Trastuzumab deruxtecan(T-DXd) showed promising effect for HER2 positive advanced gastric cancer (AGC) patients who previously received two or more chemotherapy in DESTINY-Gastric01 trial. Few HER2-positive AGC patients can receive T-DXd after third-line or later line treatment. In addition, although there are many frail cases in AGC patients receiving third-line treatment, the effectiveness and safety of T-DXd for frail cases is not yet clear. In this multicenter retrospective study, we collected clinical data of HER2 positive AGC patients received T-DXd from Electronic medical record system. Frail is defined as 75 years or older with any PS. 19 AGC patients were received T-DXd after two or more prior chemotherapy. Frail patients were 6 patients (32%). There is no significant difference between frail and non-frail group in patients background. In all patients, response rate (RR) was 42%, disease control rate was 78%, median progression free survival (PFS) was 4 months (95% CI: 2.6-6.5) and median overall survival (OS) was 6.1 months (95%CI:3.7-9.4).
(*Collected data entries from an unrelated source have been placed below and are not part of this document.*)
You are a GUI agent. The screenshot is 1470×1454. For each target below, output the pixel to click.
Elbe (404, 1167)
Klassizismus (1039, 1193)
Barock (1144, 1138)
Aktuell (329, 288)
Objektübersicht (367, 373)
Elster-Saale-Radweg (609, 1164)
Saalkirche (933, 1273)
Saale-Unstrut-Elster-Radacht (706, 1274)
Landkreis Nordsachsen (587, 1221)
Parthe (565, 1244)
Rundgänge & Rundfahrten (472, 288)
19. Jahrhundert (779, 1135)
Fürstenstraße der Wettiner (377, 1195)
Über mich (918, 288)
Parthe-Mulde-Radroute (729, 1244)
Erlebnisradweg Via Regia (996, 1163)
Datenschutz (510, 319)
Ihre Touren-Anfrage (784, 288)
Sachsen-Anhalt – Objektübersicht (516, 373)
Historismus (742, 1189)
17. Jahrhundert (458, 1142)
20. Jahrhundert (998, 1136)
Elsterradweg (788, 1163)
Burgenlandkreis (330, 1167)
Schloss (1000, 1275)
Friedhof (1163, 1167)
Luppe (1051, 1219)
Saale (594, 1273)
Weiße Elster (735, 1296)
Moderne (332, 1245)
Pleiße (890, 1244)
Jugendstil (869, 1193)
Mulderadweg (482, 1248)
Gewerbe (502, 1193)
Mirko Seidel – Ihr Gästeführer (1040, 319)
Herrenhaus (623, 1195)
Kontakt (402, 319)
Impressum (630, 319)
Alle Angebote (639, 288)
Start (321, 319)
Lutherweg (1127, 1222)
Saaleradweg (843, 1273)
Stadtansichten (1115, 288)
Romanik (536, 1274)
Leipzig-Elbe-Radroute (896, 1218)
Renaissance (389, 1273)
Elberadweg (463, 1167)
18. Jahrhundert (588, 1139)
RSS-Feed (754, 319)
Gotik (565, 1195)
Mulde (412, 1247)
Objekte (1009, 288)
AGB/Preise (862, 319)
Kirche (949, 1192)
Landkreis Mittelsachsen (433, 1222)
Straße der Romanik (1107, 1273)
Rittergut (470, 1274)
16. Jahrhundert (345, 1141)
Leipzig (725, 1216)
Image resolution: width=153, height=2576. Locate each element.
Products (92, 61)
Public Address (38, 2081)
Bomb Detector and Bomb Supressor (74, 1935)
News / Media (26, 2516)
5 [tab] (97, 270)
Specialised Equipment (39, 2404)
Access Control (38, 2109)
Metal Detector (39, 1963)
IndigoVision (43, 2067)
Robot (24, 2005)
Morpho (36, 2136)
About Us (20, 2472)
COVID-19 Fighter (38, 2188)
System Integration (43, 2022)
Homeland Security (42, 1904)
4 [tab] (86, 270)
There were no significantly difference in RR, DCR, PFS, OS between frail group and non-frail group. There was no significant difference in safety between frail and non-frail patients. However, dose reduction was required at 47% in all population and frail group tended to have more dose reductions (67% vs 38%). In the frail group, 3 cases of dose reduction from the initial administration were observed. No patients in the frail group could receive post therapy after T-DXd failure. T-DXd showed clinical benefit for AGC patients in clinical setting including frail patients. However, dose reduction was necessary in about 50% of all population, and there was a tendency that dose reduction was more often required in frail patients. Further large study including frail patients is needed.